ALFRED KOLIS, Appellant, v. GENEVIEVE KOLIS et al., Respondents.

COUNSEL

Houston A. Snidow for Appellant.

David C. Marcus for Respondents.

OPINION

HANSON, J. pro tem.

This is a motion to dismiss an appeal from a judgment denying a partition of real property, the appointment of a receiver and an accounting.

The record discloses that respondent Wladyslawa Lukaszewioz, the mother of respondent Genevieve Kolis, had obtained a judgment against Genevieve Kolis and her then husband Alfred Kolis upon which she caused execution to issue and at the execution sale on October 31, 1949, she bid in the property.
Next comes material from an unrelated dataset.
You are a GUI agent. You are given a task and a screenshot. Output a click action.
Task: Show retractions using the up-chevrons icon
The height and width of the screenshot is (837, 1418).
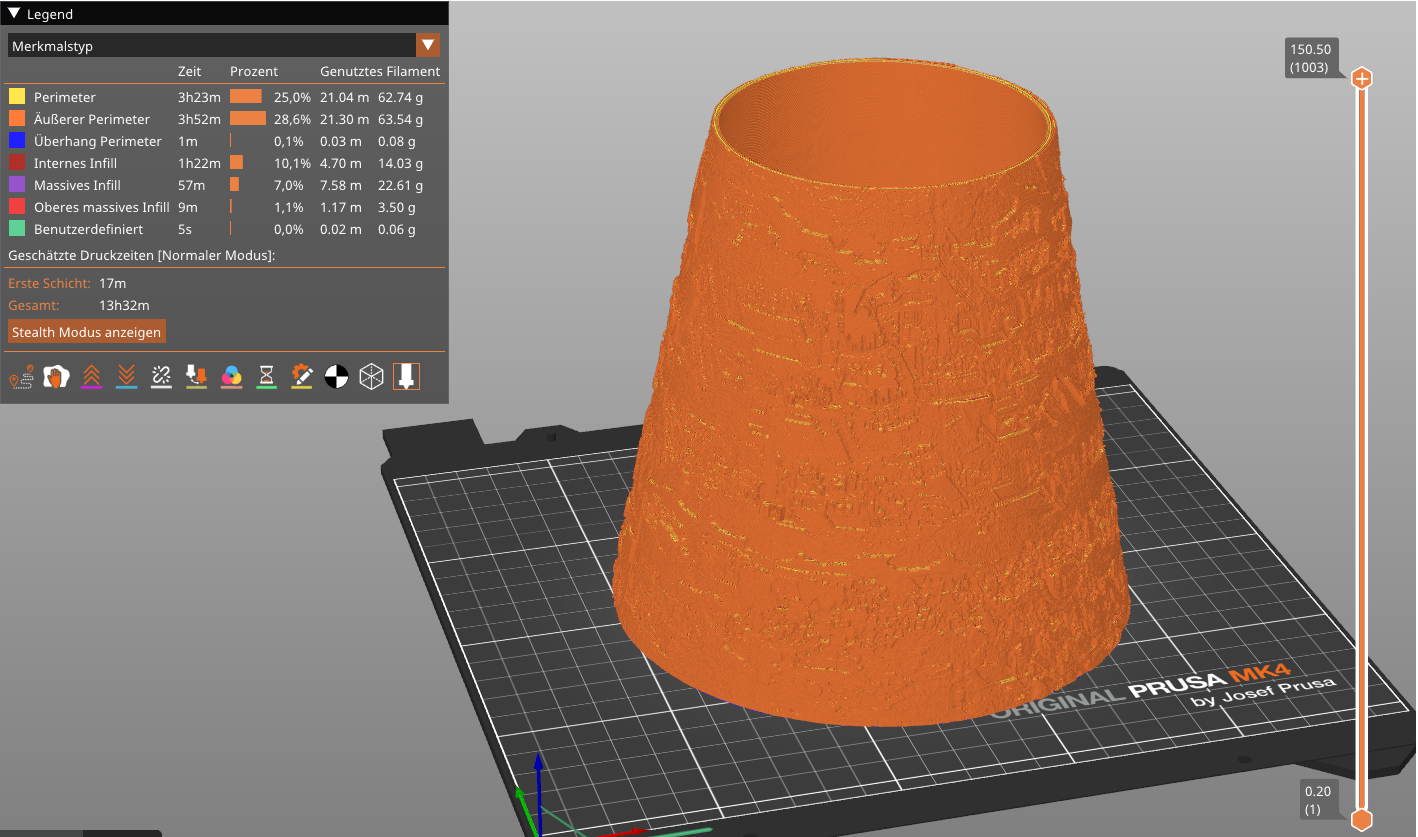pyautogui.click(x=91, y=377)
On January 20, 1950, Alfred Kolis, who at that time was no longer the husband of Genevieve, instituted the action here involved. [1] On the trial of that action counsel for the defendants, who are here as respondents, contended that the action was not maintainable as the property had been sold on execution sale and hence Alfred and Genevieve Kolis were only equitable owners of the property and it was therefore not subject to partition. The court so ruled and dismissed the action. The ruling was palpably erroneous. (Code Civ. Proc., ยงยง 752, 752a.)
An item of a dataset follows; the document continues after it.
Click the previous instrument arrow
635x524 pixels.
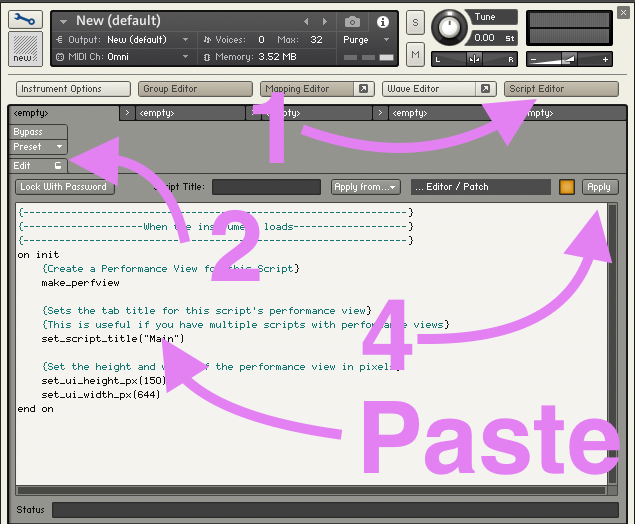(307, 21)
[2] The motion to dismiss is based on the ground that the appeal is moot, sham, and frivolous and that there are no "substantial questions involved for determination by this Appellate Court." These conclusions of the pleader are not otherwise detailed or defined by the motion, except for the statement that the appeal is moot because of the statements set forth in the affidavit. The affidavit merely discloses the fact that the execution creditor purchased the property on October 31, 1949, and received a sheriff's deed of the property thus purchased under date of November 14, 1950, and the fact that the property was not redeemed. In what manner the cause of action for an accounting and the appointment of a receiver has become moot is not disclosed by the motion. We do not search the record to ascertain the facts (Bettencourt v. Bank of Italy etc. Assn., 216 Cal. 174 [13 P.2d 659]).

The motion to dismiss is denied.

White, P. J., and Drapeau, J., concurred.